(Data for locating words and elements)
- - - -

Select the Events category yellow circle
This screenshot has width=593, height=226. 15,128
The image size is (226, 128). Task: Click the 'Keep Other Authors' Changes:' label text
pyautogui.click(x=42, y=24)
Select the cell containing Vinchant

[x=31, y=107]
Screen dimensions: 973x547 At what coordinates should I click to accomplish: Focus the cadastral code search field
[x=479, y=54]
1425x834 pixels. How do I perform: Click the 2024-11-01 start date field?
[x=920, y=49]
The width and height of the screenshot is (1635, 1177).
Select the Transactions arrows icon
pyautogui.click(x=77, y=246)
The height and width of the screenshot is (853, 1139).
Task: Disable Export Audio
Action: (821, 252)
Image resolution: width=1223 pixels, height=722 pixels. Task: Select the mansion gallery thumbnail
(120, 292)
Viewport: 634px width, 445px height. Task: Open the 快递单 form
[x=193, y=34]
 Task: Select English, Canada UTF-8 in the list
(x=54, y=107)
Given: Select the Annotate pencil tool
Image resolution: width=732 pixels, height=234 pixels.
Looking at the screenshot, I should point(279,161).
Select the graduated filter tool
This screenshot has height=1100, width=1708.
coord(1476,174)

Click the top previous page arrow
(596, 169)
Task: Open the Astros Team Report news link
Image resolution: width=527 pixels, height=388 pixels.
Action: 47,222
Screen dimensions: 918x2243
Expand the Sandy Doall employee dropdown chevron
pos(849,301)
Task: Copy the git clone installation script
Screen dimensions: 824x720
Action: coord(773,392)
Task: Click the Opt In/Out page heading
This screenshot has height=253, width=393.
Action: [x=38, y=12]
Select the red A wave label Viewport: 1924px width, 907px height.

- - - -

**TASK TO COMPLETE**.
Reproduce every one of the lines above word for word, leaving nothing out and changing nothing.

**ANSWER TO THE EXERCISE**.
Select the Events category yellow circle
This screenshot has width=593, height=226. 15,128
The image size is (226, 128). Task: Click the 'Keep Other Authors' Changes:' label text
pyautogui.click(x=42, y=24)
Select the cell containing Vinchant

[x=31, y=107]
Screen dimensions: 973x547 At what coordinates should I click to accomplish: Focus the cadastral code search field
[x=479, y=54]
1425x834 pixels. How do I perform: Click the 2024-11-01 start date field?
[x=920, y=49]
The width and height of the screenshot is (1635, 1177).
Select the Transactions arrows icon
pyautogui.click(x=77, y=246)
The height and width of the screenshot is (853, 1139).
Task: Disable Export Audio
Action: (821, 252)
Image resolution: width=1223 pixels, height=722 pixels. Task: Select the mansion gallery thumbnail
(120, 292)
Viewport: 634px width, 445px height. Task: Open the 快递单 form
[x=193, y=34]
 Task: Select English, Canada UTF-8 in the list
(x=54, y=107)
Given: Select the Annotate pencil tool
Image resolution: width=732 pixels, height=234 pixels.
Looking at the screenshot, I should point(279,161).
Select the graduated filter tool
This screenshot has height=1100, width=1708.
coord(1476,174)

Click the top previous page arrow
(596, 169)
Task: Open the Astros Team Report news link
Image resolution: width=527 pixels, height=388 pixels.
Action: 47,222
Screen dimensions: 918x2243
Expand the Sandy Doall employee dropdown chevron
pos(849,301)
Task: Copy the git clone installation script
Screen dimensions: 824x720
Action: coord(773,392)
Task: Click the Opt In/Out page heading
This screenshot has height=253, width=393.
Action: [x=38, y=12]
Select the red A wave label Viewport: 1924px width, 907px height.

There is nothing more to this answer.